When Jill Thurman joined the Journal in 2014, she immediately felt the importance of the Journal. “It was immediately obvious that the Journal was a big part of the community and to the people of Ellettsville.
“Those little things that would never make it to a bigger newspaper in a bigger city, but they were important here.”
The Journal was part of the Gilaspy family’s Spencer Evening World Publishing until 2011, when employees bought the company. In 2017, the Journal was acquired as part of Schurz Communications’ purchase of Spencer Evening World Publishing. The Journal spent its final years under the GateHouse Media and ultimately Gannett umbrellas.
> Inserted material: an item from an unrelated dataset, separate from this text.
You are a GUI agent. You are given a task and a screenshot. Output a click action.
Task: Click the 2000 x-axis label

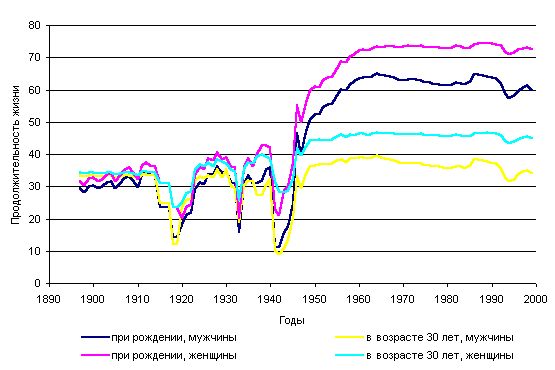tap(536, 299)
For some residents, social media has replaced some of the Journal’s basic functions that have resonated with readers for so long. Pictures of people’s children, heroism in Little League and high school sports, many of the little details the Journal captured so well have become widely available on Facebook.
“I know everyone really liked to know what was going on in schools and sports,” Kapczynski said. “A lot of people go to Facebook for that now, but it’s not the same.”
As residents worry about what will fill the void he leaves behind, the Ellettsville Journal’s impact will continue among the people of Ellettsville.